Palabras clave: glucosa alterada en ayuno, índice triglicéridos-colesterol HDL, sobrepeso, obesidad, resistencia a la insulina, síndrome metabólico.

Abstract
Background: Currently within the scientific health research it has been established the importance of early identification and prevention of cardiovascular and metabolic entities. According to the pathophysiology of diabetes mellitus 2, this is a late submission of events that can be associated with metabolic syndrome, pathological condition related to insulin resistance and hyperinsulinemia which presents a high risk of developing type 2 diabetes mellitus and atherosclerotic cardiovascular disease. Various diagnostic criteria have been established for metabolic syndrome, with modifications according to the type of population studied. These criteria include obesity, waist circumference, dyslipidemia, hyperglycemia and hypertension. Both the concentrations of HDLcholesterol (HDL-C) and triglyceride (TG) levels were independently associated with insulin sensitivity. Recently described the relationship between serum triglycerides (TG) and high density cholesterol (HDL-C) as marker comparable of insulin resistance, with the advantage of being simple, readily available tool. It’s necessary to establish parameters in order to identify in a timely and accessible way people whom are in early stages of insulin resistance, to make medical interventions and modify their prognosis. Thus, the triglycerides/HDL cholesterol (TG/ HDL-C) ratio applied to patients who are suspected to have insulin resistancet would be useful in our population.
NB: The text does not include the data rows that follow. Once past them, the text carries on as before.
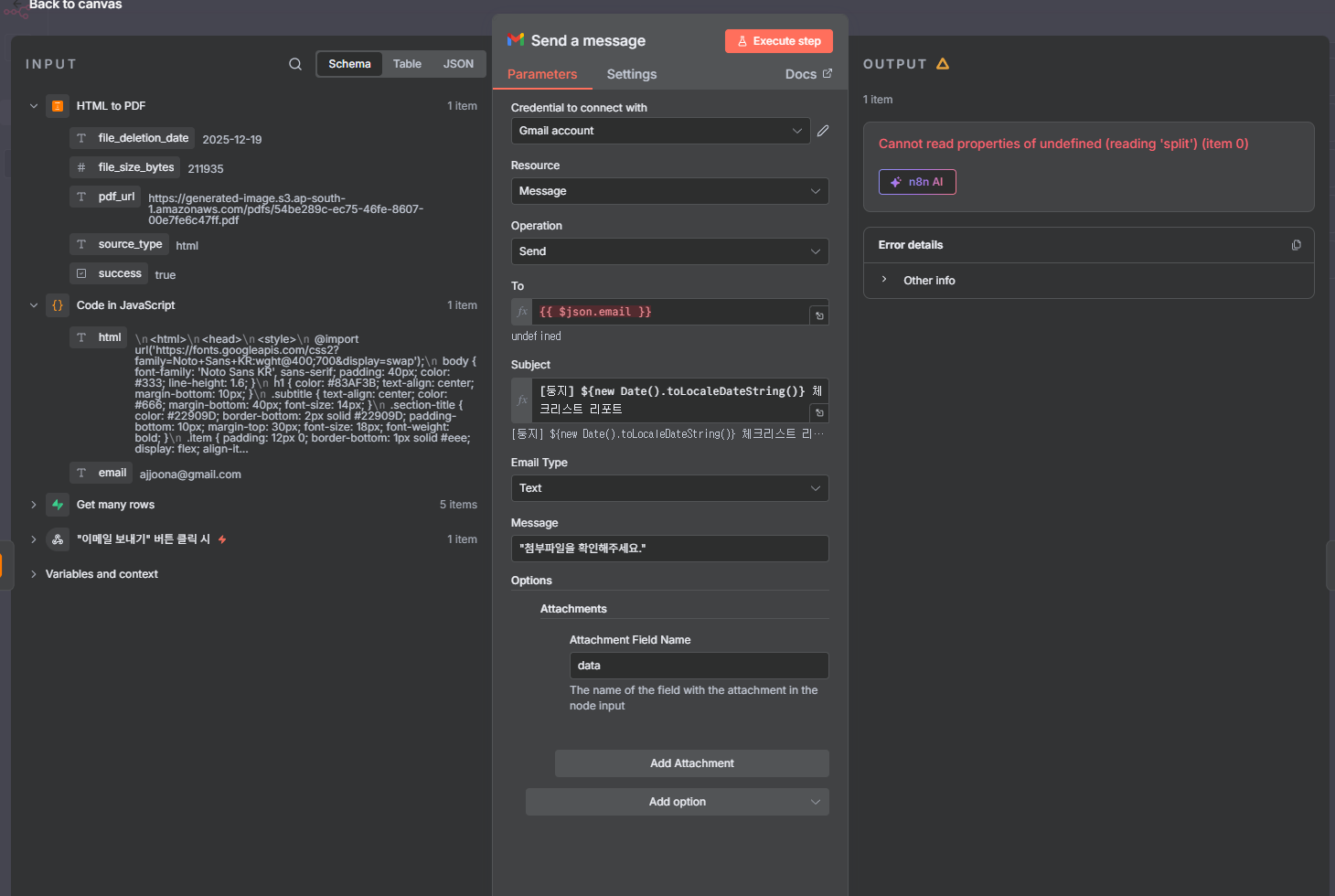Open the expression editor for the To field
This screenshot has width=1335, height=896.
point(819,315)
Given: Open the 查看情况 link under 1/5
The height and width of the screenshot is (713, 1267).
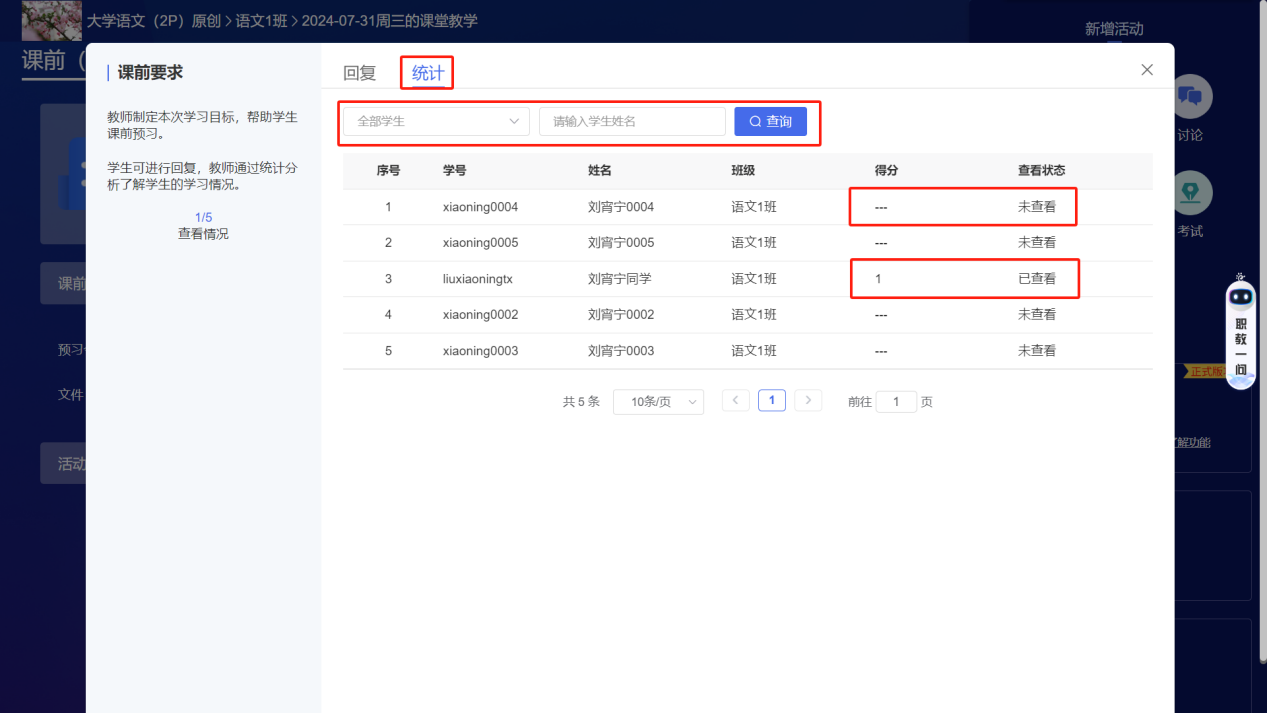Looking at the screenshot, I should 203,232.
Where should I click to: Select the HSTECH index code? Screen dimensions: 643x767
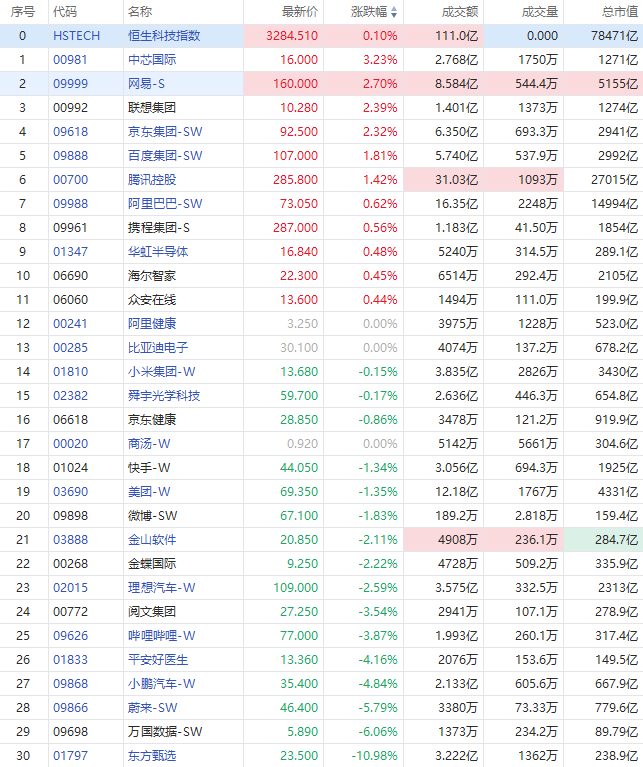coord(76,36)
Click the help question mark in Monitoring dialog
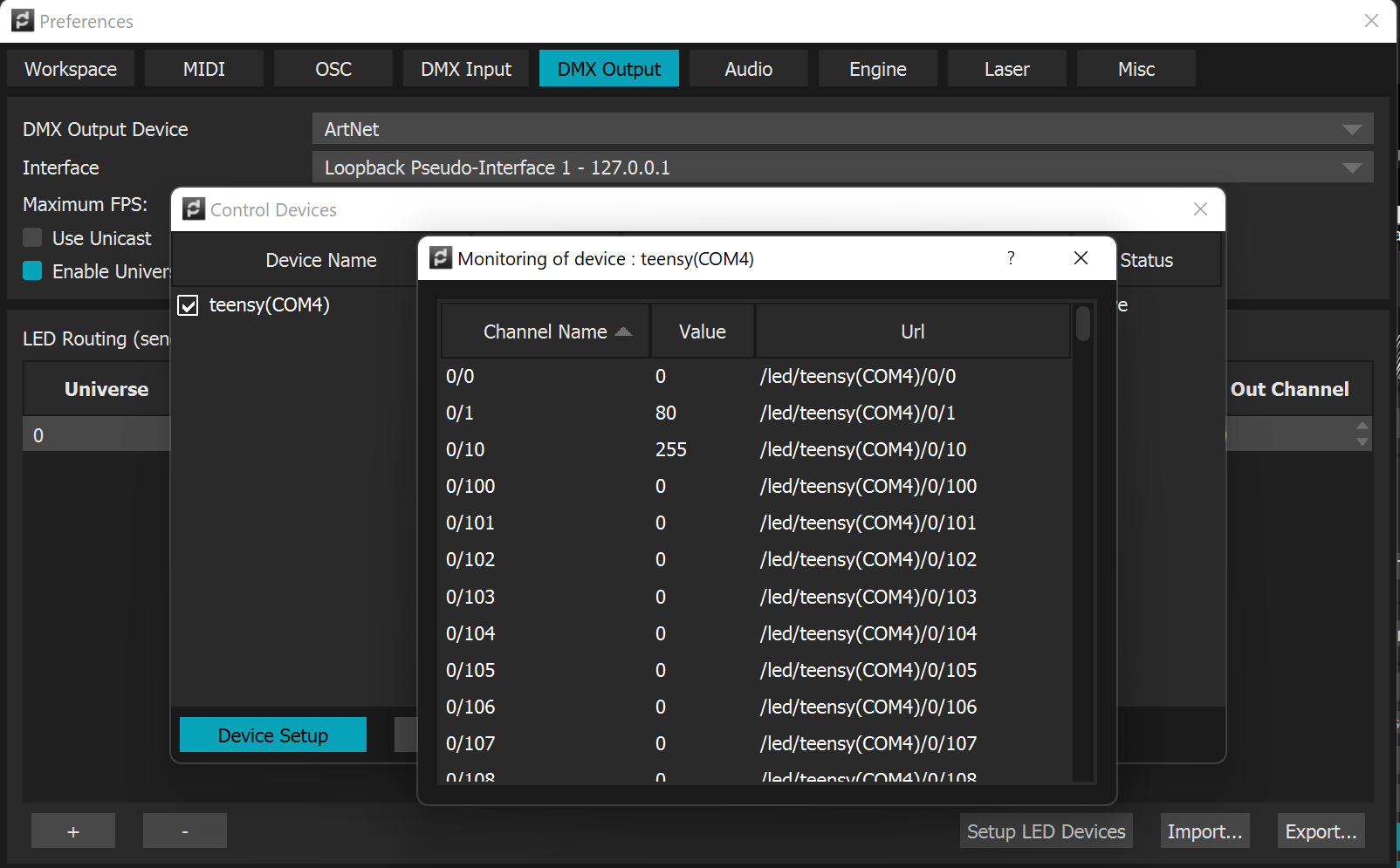Image resolution: width=1400 pixels, height=868 pixels. (x=1011, y=258)
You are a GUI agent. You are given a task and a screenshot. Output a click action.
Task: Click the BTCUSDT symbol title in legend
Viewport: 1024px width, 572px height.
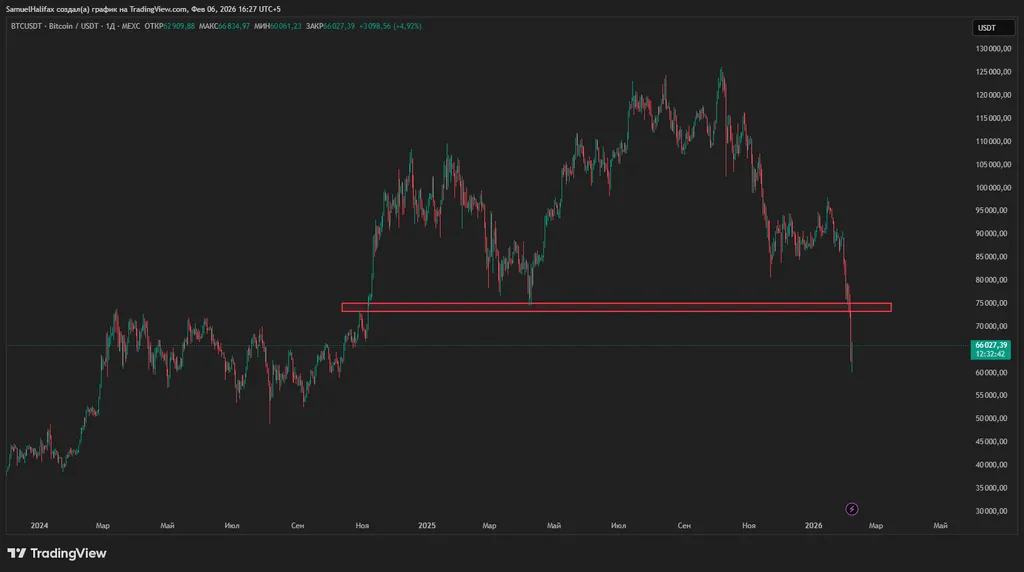coord(24,26)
Objective: To determine the association between triglyceride/HDLcholesterol ratio (TG/HDL-C) and impaired fasting glucose in obese and overweight patients with normal blood pressure.
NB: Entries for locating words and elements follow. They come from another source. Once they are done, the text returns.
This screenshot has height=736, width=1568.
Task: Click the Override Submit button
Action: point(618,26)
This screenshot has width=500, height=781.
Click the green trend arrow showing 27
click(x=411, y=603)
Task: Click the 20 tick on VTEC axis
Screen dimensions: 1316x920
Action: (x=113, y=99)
Material and method: A cross-sectional, descriptive, observational, and prolective study was done with a sample of 68 participants, 50% of these showed impaired fasting glucose while remaining 50% showed normal glucose, all patients were normotensive, obese or overweight and serum fasting glucose, triglycerides and total cholesterol, HDL and LDL were determined. Descriptive statistics were used to characterize the population. The inferential statistical analysis was performed using tests of association (odds ratio) and x2 for dichotomous qualitative variables. Also p was calculated using T-test for continuous quantitative variables. It was considered a statistically significant difference with p <0.05.

Results: Of 68 patients, 48 were male. The average age was 41.13±11.70 years. Most patients (n=42) had elevated TG/HDL-C ratio. Were contrasted the independent variable (TG/HDL-C ratio) and dependent variable (impaired fasting glucose), finding a higher proportion of impaired fasting glucose in the group of patients with high TG/HDL-C. Assessment of association was made between TG/HDL-CL ratio (elevated or not) and impaired fasting glucose (present or absent) using the x2 test which gave a value of 3.98 and a value of p=.046.

Conclusions: It was found a statistically significant association between the high TG/HDL-C ratio and the presence of impaired fasting glucose with a value of p<.05, which was confirmed through odds ratio: OR=2.77 (95% CI 1.006, 7.673), concluding that the TG/HDL-C ratio is high risk factor for having impaired fasting glucose.

Keywords: impaired fasting glucose, triglycerides/HDL cholesterol index, overweight, obesity, insulin resistance, metabolic syndrome.